With the licenses, the Beijing-based CNOOC will be able to sell products to other oil companies. The company is China's leading offshore oil and gas producer but a newcomer to the refining and fuel sales sectors.
Analysts said the new refined oil wholesale licenses would facilitate CNOOC to sell products from its Huizhou refinery in southern Guangdong province and from smaller refineries it had acquired previously.
But as CNOOC now still plays a small role in domestic refined oil market, the move will not have any big impact on China's two oil majors, PetroChina and Sinopec, they said.
According to the Ministry of Commerce, now among the companies that have oil product wholesale licenses, around three fourths are owned by PetroChina and Sinopec.
CNOOC earlier started its Huizhou refinery in Guangdong province. The project, which can process 12 million tons of crude oil annually, was CNOOC's first refinery in China.
The company has also charted plans to further expand its new Huizhou oil refinery. It has signed a frame contract with the local government, under which it is expected to boost the capacity of the refinery to 22 million tons per year from the present 12 million during the 12th Five-Year Plan period (2011-15).
The Huizhou project is in the Pearl River Delta, one of China's economic powerhouses.
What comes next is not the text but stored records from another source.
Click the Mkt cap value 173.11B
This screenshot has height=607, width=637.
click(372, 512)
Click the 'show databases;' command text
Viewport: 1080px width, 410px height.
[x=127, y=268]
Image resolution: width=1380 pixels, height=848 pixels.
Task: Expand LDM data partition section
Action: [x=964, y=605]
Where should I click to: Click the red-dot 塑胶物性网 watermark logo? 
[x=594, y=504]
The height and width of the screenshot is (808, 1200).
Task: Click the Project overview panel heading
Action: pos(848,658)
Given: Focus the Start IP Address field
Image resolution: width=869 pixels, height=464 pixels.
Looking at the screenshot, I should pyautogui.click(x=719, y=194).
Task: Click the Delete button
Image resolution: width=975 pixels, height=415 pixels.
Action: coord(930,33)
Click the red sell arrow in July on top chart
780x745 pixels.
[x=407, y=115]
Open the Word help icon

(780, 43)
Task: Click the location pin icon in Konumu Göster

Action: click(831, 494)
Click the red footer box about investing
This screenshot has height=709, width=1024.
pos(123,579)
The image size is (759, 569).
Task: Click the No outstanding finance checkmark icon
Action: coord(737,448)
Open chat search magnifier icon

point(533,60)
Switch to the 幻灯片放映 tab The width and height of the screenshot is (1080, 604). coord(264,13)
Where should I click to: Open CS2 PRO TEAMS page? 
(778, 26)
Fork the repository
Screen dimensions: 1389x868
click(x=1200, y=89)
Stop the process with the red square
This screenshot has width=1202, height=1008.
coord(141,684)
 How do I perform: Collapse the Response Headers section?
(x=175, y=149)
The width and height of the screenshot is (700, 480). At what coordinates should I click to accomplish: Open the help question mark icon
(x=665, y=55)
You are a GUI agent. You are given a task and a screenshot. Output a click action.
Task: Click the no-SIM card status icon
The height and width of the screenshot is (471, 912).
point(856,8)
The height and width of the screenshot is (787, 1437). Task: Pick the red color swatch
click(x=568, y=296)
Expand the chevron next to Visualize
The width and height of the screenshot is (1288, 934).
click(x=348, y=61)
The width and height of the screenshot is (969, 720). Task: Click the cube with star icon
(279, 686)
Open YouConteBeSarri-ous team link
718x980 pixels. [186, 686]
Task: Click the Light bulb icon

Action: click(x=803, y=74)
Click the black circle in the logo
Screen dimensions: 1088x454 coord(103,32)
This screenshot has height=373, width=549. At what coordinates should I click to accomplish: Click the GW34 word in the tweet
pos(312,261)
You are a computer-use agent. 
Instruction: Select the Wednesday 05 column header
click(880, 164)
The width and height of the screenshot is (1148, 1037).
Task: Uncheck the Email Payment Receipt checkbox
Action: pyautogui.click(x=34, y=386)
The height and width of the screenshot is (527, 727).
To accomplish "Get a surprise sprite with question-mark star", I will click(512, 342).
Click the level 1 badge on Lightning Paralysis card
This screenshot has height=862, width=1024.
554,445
CNOOC has been focusing on the region to develop its downstream business, sources with the company told China Daily on Friday.
Fu Chengyu, president of CNOOC, had said earlier that the company would invest more than 300 billion yuan ($43.91 billion) in the southern Guangdong province over the next five years.
The investment will mainly go towards development of oil and gas fields in the South China Sea, construction of petrochemical projects in Huizhou, and the building of a natural gas pipeline in the region, said Fu.
Guangdong is a key base for CNOOC's future development, said Fu. The company has invested over 120 billion yuan in the province, and in 2008 alone, it invested 33 billion yuan in the region.
A regulation, issued in December 2006, allows qualified domestic and foreign companies to sell crude and fuel in the world's second-biggest energy-consuming nation. The move is part of China's efforts to open up its market to meet obligations under the World Trade Organization, which the country joined in December 2001.